CSI: Miami - What can one say of David Caruso that some swiss and some rye wouldn’t say better? Although this show does the same deal with the lab guys mysteriously becoming the chief investigators, there is less talk about science. And it has involved some of the less probable causes of death of the three CSI shows (a guy gets hit with a bullet that was whizzing around in a hurricane?). It also has the most soap opera bullshit, all of which demands squinting, nose breathing, sunglasses going on and off, hands on hips and tough-guy banter from a guy who seems to be trying to intimidate people on the basis of the old tale that a barking dog is tame, but a low growling dog will kill you.
CSI: New York - Less lip service to science than the original, and ironically, more titilization than the Miami variant. But overall more likable characters, fewer total bullshit causes of death.
Law & Order - Still the best police procedural out there. If it’s still running.

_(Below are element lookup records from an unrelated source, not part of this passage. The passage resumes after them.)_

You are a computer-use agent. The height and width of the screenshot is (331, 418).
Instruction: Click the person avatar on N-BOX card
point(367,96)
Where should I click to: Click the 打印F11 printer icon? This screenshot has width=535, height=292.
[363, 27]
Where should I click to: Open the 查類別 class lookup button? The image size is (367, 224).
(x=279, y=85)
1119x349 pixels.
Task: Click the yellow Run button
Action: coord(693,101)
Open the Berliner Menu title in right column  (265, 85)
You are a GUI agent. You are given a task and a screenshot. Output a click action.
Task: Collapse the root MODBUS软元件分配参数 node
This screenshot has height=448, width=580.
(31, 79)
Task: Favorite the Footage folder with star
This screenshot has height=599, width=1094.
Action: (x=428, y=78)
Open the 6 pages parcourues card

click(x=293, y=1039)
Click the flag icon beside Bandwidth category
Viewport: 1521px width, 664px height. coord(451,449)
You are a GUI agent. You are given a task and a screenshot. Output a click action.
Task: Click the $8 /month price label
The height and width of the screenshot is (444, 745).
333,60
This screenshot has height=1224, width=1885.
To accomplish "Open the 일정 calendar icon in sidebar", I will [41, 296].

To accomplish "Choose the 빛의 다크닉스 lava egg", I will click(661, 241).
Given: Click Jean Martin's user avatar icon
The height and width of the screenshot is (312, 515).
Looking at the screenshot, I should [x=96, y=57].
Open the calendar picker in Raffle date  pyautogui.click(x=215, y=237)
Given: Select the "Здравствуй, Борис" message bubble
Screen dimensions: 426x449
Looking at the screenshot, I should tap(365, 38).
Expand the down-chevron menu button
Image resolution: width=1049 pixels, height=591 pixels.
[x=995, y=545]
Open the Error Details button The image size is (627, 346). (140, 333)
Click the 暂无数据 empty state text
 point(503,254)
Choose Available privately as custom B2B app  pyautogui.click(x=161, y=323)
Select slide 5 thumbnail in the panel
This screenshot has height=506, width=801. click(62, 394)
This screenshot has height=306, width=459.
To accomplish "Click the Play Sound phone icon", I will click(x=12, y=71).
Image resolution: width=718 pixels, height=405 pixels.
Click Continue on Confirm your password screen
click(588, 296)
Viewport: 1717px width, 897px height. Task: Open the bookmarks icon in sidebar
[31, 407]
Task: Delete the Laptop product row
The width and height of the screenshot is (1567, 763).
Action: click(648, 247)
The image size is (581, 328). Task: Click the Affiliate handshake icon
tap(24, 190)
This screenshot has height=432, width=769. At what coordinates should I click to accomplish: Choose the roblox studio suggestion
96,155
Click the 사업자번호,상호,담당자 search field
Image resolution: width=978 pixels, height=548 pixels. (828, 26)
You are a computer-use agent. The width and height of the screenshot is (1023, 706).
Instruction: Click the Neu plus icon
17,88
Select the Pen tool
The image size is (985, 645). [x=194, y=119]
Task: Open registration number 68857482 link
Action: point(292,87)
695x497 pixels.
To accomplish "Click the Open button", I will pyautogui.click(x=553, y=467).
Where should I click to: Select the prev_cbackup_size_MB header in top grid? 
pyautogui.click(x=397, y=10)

Bones - Fun, with likable characters, but doesn’t even pretend to be realistic. It’s got a holoprojector, for crying to Jesus. The writers don’t seem to have any idea what actual dyed-in-the-wool scientific rationalists actually sound like, so they resort quite often to this corny Vulcan/robot speak for Bones.
But Detective Goren is Sherlock Holmes!
There’s an interesting interview on one of the the DVDs with the creator, Dick Wolf, where he talks about how they asked the actor playing Goren (Vincent D’Onofrio) to get into the character and show how he thinks slightly differently about the investigation.
D’Onofrio really went for it:
- he bent down to catch the eye of a suspect in an interrogation scene
- he climbed onto a church pew and balanced by putting his hand on a policeman’s head in order to to show the angle he wanted the photographer to use
In one episode, there’s an insurance investigator who seems slightly autistic. Goren’s partner remarks how the two of them view things in a similar way.
David “Spaghetti Neck” Caruso - “Gravitas - I Has It!”
I too like CSI:NY just for Gary Sinise. He’s the man, Lieutenant Dan.
CSI original - eh. Watch, don’t watch, don’t care. It is what it is. The guys are all pretty hot on it, including Grissom, though.
Brilliant!
Eeew. Sounds more like L&O:Abu Ghraib.
I always thought that he was slightly autistic, or had some other high-functioning disability.
I guess the thing that bothers me most about the physical and psychological forensic shows (including Criminal Minds) is that the team members are targeted by assorted sociopaths and psychopaths for some exotic revenge, or are framed for bizarre crimes, or otherwise singled out for specific attention. I live in Massachusetts, and we’ve had some recent scandals with respect to forensic evidence. It was the first time I’d had any idea who actually did that work. I know that it makes good TV to put lead characters in danger, but it seems silly to put lab and field workers in peril.